TEXT EXCERPT:
- - - - -
Susquehanna–Dauphin is a subway station on SEPTA's Broad Street Line in Philadelphia, Pennsylvania.  The station is located at the 2200 block of North Broad Street in North Philadelphia, between Susquehanna Avenue at the south end and Dauphin Street at the north end.  Four tracks travel through the station, however the station is only served by local trains, which travel on the outer two tracks.  Along with Cecil B. Moore station, this stop provides access to Temple University, which is located one block south of Susquehanna Avenue.  Service began at the station, formerly known as Dauphin–Susquehanna, on September 1, 1928, as part of the original segment of the Broad Street Line, which ran from City Hall station to Olney station.

Until February 25, 1956, Trolley Routes 8 and 39 (now a bus line) service as the stations connections which travels westbound on Susquehanna Avenue to the Strawberry Mansion neighborhood, and eastbound on Dauphin Street to the Kensington neighborhood.
- - - - -
SUPPLIED MATERIAL:

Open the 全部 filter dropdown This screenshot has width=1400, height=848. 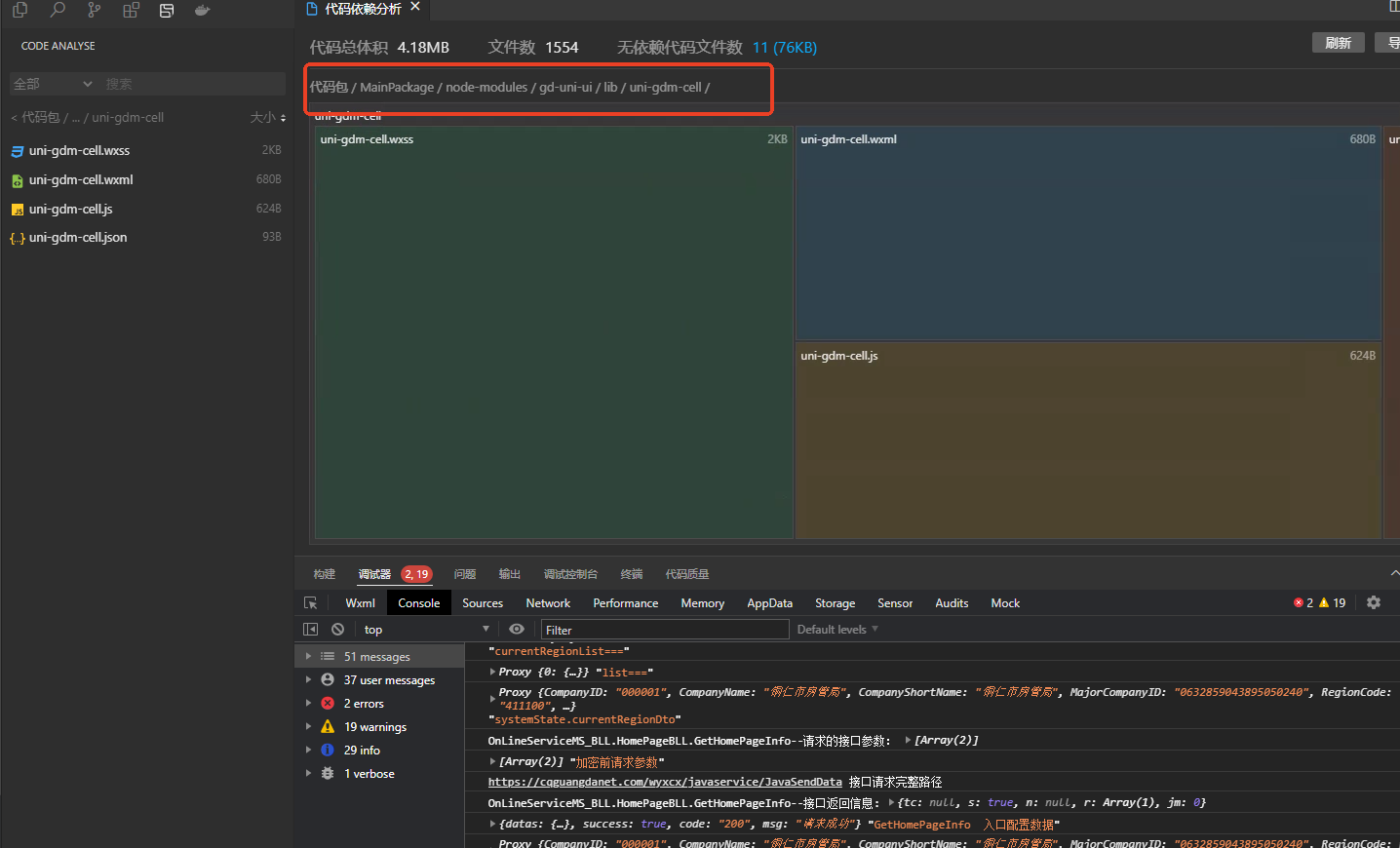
- - - - -
WHAT YOU WILL DO:
a) Write out the part of the station passage that opens with the words containing "Until February 25, 1956, Trolley" and closes with "the Kensington neighborhood.".
b) According to the station passage, on what date did service begin at the station?
c) Continue the station passage from where it ends.

ANSWERS TO THE EXERCISES:
a)
Until February 25, 1956, Trolley Routes 8 and 39 (now a bus line) service as the stations connections which travels westbound on Susquehanna Avenue to the Strawberry Mansion neighborhood, and eastbound on Dauphin Street to the Kensington neighborhood.

b) September 1, 1928.

c)
Station layout
Fares are collected at the center of the platforms on each side of the tracks, as there is no crossover built at this station.

Station mural
The station features a mural entitled City Diary, created by Philadelphia children in 1997.  The mural consists of many 8 in2 (20.32 cm2) ceramic tiles, split into two pieces on opposite sides of the station, with lengths of 28 ft (8.53 m) and 19 ft (5.79 m), respectively.  Over 170 children between the ages of 6 and 16 contributed to the project, which was dedicated to the station on June 11, 1997.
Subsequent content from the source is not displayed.